All around the world, wherever traffic lights beckon cars to traverse intersections in an orderly fashion, one man keeps pedestrians safe. He is one of the most recognizable figures on the planet and children are taught to respect and obey him from a very young age. He stands as a silent sentinel, a helpful stranger, an essential part of the urban landscape guiding walkers young and old across the street. He has many names, but one of the most common is Walking Man.
He is, of course, the lighted human figure that appears on traffic signals to tell pedestrians when it’s safe to walk across the street. Surprisingly, the Walking Man symbol can differ significantly from city to city in the same country, and even more widely between countries. There are stick men, men wearing hats, men hunched over while they walk – and even walking girls.
The Walking Men Worldwide project is the work of artist Maya Barkai. In 2004, following NYC Mayor Bloomberg’s announcement that the city would start implementing more pedestrian-friendly street symbols, the artist started looking at the city’s walking man. Admiring his character, she got curious about walking man imagery from other cities. She realized that they are somewhat standardized, but still very individual. But no matter where the walking man is or what form he takes, he is always an essential fixture of the city.

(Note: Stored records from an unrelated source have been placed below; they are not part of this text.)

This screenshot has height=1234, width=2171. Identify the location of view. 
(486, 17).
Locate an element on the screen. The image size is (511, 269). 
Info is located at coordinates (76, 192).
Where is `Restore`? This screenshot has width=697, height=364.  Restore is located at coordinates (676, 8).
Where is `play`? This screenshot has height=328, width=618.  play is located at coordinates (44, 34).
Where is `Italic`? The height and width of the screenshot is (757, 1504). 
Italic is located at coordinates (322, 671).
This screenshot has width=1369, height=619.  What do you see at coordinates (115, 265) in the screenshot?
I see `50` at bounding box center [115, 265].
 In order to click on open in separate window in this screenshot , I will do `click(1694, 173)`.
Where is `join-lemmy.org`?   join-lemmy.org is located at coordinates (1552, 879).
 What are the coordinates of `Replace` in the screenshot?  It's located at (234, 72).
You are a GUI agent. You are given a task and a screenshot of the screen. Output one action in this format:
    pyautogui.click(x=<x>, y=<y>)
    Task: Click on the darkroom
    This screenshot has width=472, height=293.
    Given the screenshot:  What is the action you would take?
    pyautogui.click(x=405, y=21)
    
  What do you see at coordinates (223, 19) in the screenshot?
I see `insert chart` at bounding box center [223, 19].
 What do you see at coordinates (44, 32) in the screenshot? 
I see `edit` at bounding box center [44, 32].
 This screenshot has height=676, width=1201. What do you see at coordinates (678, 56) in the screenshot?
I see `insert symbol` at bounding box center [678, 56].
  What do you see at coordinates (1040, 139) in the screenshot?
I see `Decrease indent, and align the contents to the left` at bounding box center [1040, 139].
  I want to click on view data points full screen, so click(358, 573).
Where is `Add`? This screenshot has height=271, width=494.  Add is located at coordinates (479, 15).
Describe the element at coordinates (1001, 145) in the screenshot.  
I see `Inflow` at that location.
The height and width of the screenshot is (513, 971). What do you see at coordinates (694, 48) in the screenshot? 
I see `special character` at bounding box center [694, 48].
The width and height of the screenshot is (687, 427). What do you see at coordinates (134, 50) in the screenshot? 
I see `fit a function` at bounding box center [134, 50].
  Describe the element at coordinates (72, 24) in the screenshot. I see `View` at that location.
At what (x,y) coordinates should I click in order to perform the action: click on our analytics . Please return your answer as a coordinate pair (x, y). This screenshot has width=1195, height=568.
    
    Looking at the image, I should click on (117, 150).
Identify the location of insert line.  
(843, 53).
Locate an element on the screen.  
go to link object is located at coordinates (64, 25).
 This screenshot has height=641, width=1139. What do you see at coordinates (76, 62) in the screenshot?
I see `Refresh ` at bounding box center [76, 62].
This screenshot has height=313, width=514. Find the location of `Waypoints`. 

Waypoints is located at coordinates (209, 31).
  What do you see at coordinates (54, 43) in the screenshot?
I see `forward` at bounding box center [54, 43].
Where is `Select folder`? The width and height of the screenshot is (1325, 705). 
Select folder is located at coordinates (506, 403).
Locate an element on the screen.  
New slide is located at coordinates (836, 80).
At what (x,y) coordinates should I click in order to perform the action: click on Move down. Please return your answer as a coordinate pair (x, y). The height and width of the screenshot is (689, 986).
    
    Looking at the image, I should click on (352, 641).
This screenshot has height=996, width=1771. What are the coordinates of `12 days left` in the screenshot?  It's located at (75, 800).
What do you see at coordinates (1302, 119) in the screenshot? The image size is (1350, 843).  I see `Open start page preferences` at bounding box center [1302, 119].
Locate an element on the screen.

Maya put out a call to artists and photographers all around the world, asking them to snap pictures of the walking men in their home cities and send them to her. The responses she received allowed the artist to create her first public showing of the exhibit: a fence around a construction project in Manhattan. It’s a part of the Re: Construction public art project, which aims to make the many construction sites in NYC less visually obtrusive and more friendly.
A small version of the overall project, Walking Men 99 shows 99 walking men images from cities around the world. As she assembled the various images from all over the planet, Maya realized that the walking men each told a story about the urban environment they called home. The 99 figures are walking now around 99 Church Street in Manhattan and will remain there through the end of 2010.